Frank roared. "WHO BREAKS A WINDOW IN THIS ECONOMY?!"

Frank tackled the hunter.

It was a beautiful tackle. Frank Vance, former high school linebacker, hit the supernatural assassin with the full weight of a suburban dad enraged by property damage. They crashed into the china cabinet.

"Dad, no!" Elara screamed.

The hunter kicked Frank off, drew a serrated knife, and snarled. His eyes glowed a faint, unnatural purple.

"Okay, gloves off," Aldren growled. "Susan, look away!"

"Why?" Susan shrieked, clutching a throw pillow.

"Because this is going to be messy!"

Aldren grabbed the hunter by the back of his tactical vest and threw him—physically threw him—back out the broken window.

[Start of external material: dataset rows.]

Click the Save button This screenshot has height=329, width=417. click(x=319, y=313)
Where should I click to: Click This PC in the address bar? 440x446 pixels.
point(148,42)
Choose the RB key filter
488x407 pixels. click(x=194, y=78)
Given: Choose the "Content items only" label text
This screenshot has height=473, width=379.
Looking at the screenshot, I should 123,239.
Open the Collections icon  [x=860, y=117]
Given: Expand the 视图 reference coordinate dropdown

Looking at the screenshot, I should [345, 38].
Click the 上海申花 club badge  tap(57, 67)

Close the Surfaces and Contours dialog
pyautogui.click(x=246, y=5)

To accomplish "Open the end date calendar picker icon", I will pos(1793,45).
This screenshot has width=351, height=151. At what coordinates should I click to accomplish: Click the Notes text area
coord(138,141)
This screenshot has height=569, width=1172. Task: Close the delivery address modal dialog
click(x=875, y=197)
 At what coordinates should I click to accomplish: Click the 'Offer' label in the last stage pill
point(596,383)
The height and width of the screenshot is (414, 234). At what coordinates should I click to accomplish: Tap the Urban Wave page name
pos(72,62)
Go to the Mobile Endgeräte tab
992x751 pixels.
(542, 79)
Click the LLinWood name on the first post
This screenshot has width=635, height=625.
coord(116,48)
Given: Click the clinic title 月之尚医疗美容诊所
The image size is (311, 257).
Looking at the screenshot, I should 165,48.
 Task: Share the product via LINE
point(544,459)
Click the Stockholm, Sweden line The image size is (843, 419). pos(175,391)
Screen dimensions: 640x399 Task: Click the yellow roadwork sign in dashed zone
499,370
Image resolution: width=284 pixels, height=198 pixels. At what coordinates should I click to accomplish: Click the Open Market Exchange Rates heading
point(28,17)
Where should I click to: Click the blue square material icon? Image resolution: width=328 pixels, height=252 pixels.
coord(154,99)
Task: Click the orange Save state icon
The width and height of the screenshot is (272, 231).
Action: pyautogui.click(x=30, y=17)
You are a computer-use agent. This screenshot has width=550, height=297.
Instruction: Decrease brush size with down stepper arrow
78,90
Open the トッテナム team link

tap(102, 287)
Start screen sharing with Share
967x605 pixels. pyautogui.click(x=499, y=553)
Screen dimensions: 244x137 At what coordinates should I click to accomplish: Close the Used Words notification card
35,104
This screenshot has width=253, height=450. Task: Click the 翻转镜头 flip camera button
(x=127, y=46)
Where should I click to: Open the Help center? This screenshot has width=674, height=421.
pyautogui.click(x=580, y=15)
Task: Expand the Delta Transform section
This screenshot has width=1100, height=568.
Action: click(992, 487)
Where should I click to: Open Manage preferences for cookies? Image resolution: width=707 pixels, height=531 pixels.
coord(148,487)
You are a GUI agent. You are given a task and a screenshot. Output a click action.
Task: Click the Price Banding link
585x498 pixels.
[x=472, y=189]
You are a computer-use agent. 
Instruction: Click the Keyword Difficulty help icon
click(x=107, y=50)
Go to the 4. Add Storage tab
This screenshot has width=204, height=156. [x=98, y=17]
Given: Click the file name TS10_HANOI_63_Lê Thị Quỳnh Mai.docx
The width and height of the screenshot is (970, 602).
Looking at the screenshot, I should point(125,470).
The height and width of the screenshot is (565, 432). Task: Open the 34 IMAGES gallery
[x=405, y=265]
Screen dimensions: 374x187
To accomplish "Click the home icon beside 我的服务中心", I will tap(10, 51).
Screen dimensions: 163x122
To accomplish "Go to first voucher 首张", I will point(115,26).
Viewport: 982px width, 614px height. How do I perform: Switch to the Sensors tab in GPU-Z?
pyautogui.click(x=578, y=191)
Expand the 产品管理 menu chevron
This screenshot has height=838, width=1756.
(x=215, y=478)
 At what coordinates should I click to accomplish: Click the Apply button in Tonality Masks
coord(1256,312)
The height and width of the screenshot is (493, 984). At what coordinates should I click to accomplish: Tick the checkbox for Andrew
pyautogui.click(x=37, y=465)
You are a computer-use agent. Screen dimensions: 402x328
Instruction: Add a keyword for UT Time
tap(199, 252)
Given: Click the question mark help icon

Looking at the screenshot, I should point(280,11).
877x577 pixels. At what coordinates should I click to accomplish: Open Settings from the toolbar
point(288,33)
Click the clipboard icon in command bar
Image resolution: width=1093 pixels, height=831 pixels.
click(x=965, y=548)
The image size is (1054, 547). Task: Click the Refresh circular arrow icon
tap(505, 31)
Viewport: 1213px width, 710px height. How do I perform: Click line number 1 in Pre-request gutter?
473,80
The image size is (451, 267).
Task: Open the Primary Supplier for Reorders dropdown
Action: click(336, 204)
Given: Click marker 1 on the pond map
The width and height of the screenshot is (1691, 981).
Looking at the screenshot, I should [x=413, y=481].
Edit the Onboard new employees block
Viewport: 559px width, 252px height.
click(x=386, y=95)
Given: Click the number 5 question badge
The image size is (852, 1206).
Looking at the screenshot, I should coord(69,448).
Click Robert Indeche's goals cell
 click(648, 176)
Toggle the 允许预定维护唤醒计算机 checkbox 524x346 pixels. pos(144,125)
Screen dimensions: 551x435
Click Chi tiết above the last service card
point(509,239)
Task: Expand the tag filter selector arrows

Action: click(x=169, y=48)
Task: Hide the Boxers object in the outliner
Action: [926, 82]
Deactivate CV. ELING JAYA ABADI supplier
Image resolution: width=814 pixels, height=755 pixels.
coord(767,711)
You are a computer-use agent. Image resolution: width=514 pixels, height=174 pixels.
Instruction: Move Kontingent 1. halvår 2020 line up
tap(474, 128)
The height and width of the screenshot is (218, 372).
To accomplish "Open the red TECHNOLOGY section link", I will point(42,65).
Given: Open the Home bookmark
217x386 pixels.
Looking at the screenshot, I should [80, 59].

The hunter flew through the air, cleared the deck, cleared the lawn, and crashed directly into Mrs. Peterson's prized begonia patch.

Li Wusheng stepped to the broken window. He made a sharp hand gesture. The shattered glass on the floor vibrated, then flew back up into the frame, reforming perfectly.

"Drafty," Li said, turning back to the room. "I have sealed it."

Silence. Absolute silence in the Vance living room.

Frank lay on the floor, winded. Susan was hyperventilating into the throw pillow.

Elara looked at her parents. She looked at the vampire wiping syrup off his hands. She looked at the immortal putting the fire poker back.

"So," Elara said, her voice high and pitchy. "About the plumbing issues..."

Frank sat up. He looked at Aldren.

"You threw that guy forty feet," Frank said.

"Adrenaline," Aldren said. "Marketing is a high-stress field."

Frank looked at Li. "You fixed a window by waving your hand."

"Glazier certification," Li lied smoothly. "It is part of the HR training."

Frank stood up slowly. He brushed off his khakis. He looked at the broken china cabinet. He looked at his daughter.

"Elara," Frank said.

"Yes, Dad?"

"I don't know who these men are," Frank said. "I don't know why ninja assassins are attacking our house."

He walked over to Aldren and clapped a heavy hand on the vampire's shoulder.

"But that was a hell of a throw, son. You played ball?"

Aldren blinked. "I... dabbled. With heads. I mean... helmets."

Frank nodded, satisfied. "Good enough. Susan, get the broom. We have guests."

Elara let out a breath she didn't know she was holding.

"They bought it," she whispered to Li.

"Parents see what they wish to see," Li murmured. "But the hunter was merely a pawn. The barrier is weakening, Elara. We cannot stay here long."

"Just long enough for lunch," Aldren said, eyeing the remaining pancakes with terror. "I hope there is bacon. I really need the iron."